It feels odd just going right back to posting as usual after all the ShitTM that happened to get me here but I guess thats the best I can do. Im still feeling raw about everything and its a very rough patch of my life right now so things just kinda suck in general. It's been very eye-opening to see how many people stopped caring about me and even dumped me entirely when I stopped being funny and started experiencing turbulence. I know that thats the way life will tell you who your real friends are, but it doesnt hurt any less when it happens, yknow?
I think Im gonna give more life updates on this one. I like talking about my day and my inner thoughts, so more of a traditional blog than a microblog but still with some memes and fandom posts and your regularly-scheduled opinions. And I like it when people can see it and interact with me that way. I remember when I was having terrible sleep issues and folks came back weeks later asking if I was able to get insomnia medication for it, and then rejoiced when I told them I did. It was just really nice to have a little online community like that and thats the kind of thing I want to foster here.
So longer more introspective posts, but still your regular memes and fandom stuff and all that. Ive grown into a very different person than the one I was when I started ceasarslegion back when I was... 12 (good god). I love that url and I love that I struck gold with it so maybe one day ill either go back to it or swap it back here. Either way that url is mine and i intend to keep it.

(Stored items from a collection)
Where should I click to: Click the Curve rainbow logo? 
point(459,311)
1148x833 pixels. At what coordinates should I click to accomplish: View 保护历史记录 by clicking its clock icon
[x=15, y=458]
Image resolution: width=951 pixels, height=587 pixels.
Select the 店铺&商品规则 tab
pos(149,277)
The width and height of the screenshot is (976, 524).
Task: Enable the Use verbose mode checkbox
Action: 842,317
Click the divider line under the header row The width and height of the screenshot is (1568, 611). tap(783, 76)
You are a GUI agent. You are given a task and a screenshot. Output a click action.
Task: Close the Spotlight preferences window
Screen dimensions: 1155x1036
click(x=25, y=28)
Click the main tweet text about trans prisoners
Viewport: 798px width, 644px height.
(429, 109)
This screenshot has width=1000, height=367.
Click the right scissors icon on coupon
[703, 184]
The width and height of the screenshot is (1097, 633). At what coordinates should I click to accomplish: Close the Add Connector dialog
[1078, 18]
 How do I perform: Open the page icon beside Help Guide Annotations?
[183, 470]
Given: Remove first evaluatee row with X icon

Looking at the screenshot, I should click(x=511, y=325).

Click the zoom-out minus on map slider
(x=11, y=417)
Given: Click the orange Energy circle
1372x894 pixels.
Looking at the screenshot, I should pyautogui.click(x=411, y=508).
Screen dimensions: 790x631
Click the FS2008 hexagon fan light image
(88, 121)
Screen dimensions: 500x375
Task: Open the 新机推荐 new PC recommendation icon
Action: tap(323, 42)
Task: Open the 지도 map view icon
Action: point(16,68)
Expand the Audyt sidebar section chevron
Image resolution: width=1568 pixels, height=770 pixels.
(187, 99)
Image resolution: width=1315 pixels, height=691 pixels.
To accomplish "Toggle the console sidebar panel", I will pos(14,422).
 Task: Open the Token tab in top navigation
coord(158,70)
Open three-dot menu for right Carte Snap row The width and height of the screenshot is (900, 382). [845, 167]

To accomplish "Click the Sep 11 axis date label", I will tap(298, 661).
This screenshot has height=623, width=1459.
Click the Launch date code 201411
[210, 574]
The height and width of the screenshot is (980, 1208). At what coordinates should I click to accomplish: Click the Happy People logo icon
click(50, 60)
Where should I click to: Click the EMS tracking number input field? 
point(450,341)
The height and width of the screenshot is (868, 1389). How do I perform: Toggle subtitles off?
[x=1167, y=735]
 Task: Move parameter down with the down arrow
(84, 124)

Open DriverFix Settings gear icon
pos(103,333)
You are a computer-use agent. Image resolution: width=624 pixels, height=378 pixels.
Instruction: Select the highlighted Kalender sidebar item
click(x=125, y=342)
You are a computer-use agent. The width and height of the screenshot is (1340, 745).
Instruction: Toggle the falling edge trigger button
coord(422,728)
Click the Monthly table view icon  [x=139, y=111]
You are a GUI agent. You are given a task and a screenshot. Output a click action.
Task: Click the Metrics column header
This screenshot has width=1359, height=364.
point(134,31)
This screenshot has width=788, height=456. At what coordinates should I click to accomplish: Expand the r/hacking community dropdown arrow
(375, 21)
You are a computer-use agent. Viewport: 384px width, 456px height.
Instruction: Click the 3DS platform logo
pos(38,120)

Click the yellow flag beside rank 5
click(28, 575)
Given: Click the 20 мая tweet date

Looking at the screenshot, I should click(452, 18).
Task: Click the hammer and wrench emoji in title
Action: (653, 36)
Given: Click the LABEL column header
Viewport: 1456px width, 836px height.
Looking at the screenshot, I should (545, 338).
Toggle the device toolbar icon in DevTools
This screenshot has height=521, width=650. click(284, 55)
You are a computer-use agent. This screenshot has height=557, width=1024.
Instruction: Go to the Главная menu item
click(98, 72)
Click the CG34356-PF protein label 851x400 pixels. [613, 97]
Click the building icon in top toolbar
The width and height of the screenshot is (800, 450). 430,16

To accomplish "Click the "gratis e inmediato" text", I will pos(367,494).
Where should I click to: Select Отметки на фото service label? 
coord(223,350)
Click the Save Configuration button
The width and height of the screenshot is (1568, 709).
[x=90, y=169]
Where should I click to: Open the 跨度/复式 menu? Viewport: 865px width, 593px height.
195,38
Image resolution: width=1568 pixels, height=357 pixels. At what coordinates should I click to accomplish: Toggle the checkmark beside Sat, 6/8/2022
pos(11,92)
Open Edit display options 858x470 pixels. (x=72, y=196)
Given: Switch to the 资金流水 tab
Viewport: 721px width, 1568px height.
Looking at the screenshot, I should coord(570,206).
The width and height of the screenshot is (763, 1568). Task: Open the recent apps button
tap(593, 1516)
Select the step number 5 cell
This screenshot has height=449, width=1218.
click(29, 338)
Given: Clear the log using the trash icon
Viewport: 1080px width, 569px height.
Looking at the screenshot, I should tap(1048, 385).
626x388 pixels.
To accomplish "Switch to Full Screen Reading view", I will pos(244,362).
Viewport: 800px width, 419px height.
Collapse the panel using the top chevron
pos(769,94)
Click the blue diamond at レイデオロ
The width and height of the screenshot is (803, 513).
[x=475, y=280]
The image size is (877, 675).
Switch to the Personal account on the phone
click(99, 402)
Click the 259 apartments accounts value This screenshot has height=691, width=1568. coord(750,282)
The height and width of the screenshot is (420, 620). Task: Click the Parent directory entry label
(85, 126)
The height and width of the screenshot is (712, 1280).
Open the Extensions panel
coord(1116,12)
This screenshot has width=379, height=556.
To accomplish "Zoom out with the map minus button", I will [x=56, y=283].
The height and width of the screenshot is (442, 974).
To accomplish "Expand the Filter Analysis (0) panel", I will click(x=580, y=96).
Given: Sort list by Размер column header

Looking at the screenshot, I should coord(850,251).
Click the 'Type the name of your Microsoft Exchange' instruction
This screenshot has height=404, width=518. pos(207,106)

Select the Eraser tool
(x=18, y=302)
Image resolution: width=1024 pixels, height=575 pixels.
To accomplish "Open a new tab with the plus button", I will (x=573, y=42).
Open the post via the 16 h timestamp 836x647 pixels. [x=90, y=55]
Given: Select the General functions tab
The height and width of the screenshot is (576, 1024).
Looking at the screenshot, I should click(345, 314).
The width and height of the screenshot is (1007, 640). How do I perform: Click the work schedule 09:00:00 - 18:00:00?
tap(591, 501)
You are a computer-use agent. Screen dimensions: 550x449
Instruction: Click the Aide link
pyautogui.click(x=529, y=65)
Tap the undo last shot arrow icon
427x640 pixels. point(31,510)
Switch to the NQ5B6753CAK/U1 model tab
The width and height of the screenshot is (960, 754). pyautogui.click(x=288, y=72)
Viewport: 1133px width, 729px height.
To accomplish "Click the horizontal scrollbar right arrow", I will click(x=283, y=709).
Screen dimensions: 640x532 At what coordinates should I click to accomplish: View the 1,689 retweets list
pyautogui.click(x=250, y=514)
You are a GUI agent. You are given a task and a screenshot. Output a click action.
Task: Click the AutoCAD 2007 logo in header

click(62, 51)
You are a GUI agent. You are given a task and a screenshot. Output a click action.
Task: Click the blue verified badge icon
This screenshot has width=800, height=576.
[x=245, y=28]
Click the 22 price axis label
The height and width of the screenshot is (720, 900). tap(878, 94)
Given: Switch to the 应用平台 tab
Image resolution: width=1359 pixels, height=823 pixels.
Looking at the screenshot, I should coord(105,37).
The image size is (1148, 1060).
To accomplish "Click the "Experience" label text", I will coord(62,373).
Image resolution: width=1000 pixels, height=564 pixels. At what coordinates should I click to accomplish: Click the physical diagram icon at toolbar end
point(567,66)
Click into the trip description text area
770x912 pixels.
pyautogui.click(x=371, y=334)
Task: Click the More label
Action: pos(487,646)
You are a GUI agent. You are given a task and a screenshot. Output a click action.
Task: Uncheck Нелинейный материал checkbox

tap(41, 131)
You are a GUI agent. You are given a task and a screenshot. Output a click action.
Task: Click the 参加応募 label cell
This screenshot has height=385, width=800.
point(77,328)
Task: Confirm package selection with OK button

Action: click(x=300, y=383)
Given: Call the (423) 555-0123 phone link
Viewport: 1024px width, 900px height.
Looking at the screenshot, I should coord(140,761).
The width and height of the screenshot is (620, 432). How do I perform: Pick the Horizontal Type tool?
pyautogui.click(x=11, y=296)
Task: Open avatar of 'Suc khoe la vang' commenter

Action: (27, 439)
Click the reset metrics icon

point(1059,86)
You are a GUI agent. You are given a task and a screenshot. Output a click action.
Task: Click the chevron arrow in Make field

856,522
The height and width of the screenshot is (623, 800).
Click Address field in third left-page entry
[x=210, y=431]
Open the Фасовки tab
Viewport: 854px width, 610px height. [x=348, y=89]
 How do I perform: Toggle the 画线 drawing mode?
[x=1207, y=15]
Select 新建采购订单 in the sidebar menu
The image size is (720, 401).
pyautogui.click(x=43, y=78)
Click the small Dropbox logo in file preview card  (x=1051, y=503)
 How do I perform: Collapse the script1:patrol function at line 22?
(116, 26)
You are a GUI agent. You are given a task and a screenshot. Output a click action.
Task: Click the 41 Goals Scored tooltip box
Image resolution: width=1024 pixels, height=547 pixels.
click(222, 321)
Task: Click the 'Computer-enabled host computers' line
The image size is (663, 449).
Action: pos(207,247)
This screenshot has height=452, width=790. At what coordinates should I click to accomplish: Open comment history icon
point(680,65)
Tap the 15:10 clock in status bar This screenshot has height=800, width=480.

## Task to carry out:
Continue the blog post about returning to posting after a rough patch, starting right after its final sentence.

## Result of the exercise:
Im also going back and forth on whether im happy or sad in moving and leaving thousands of people behind. I think its a bit of both: freedom to be myself when im not subconsciously performing a person im not because im scared of the constant backlash is very nice, but thats still... a lot of people. It feels like im leaving a lot behind who would otherwise be nice to have just because of numbers.
Also, its human and completely natural to like having a place where you always get a lot of attention and engagement. I dont mean this in a selfish way, but its going to take some getting used to to not have every post I make reliably get hundreds of notes. It was both a blessing and a curse: it meant i always had tons of ears to the things I wanted to get out there, but that also meant I got tons of harassment. I think it subconsciously made me perform that person im not.
I hope that those of you who stuck around end up liking the real me, because I don't want to perform anymore. I want to put my costume away and just be happy and not worry again.